If you have more than one student at home, or if you know other homeschooled students, try having the students pick an issue and debate it, with each student taking a side. Try taking an issue from a period of history that you are studying. For the American Revolution, you could have one student debate as a loyalist and the other debate as a patriot. Having a student argue in support of a position they do not normally support can be a very educational experience, and can help them understand their own views with more clarity. Be sure to emphasize that civility is the first rule in debates (despite what we see in political debates sometimes!), and that the students should treat each other and each other’s views with respect. Also, remind them that they are not trying to “win” against each other, but rather, respond to each other with reason and intelligence.

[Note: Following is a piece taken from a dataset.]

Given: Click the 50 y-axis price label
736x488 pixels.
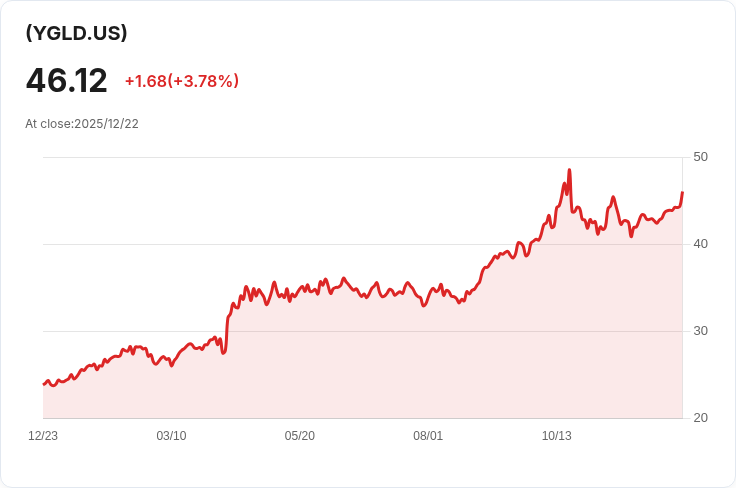Looking at the screenshot, I should click(x=700, y=157).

Finally, one of the best ways to learn how to be a great speaker is to study great speeches. Many libraries carry recordings or books containing great speeches of history. A great web resource is American Rhetoric (www.americanrhetoric.com), a site that offers a database of great speeches from history. All of the speeches can be read and many of them can be listened to. Try studying a great speech and asking your student why that speech is considered “great”. Ask them what kind of speech it is. Is it persuasive, descriptive, or elegiac? How does the speaker deliver his or her point? Does he or she use religious terminology? Does the speaker appeal to the emotions of the audience? Or just to their minds?
Rhetoric isn’t just for politicians. The ability to express oneself in a clear and concise manner and argue a point effectively is an invaluable skill. By engaging and encouraging your child in meaningful discussion, you can help bring Socrates back into the classroom and the living room!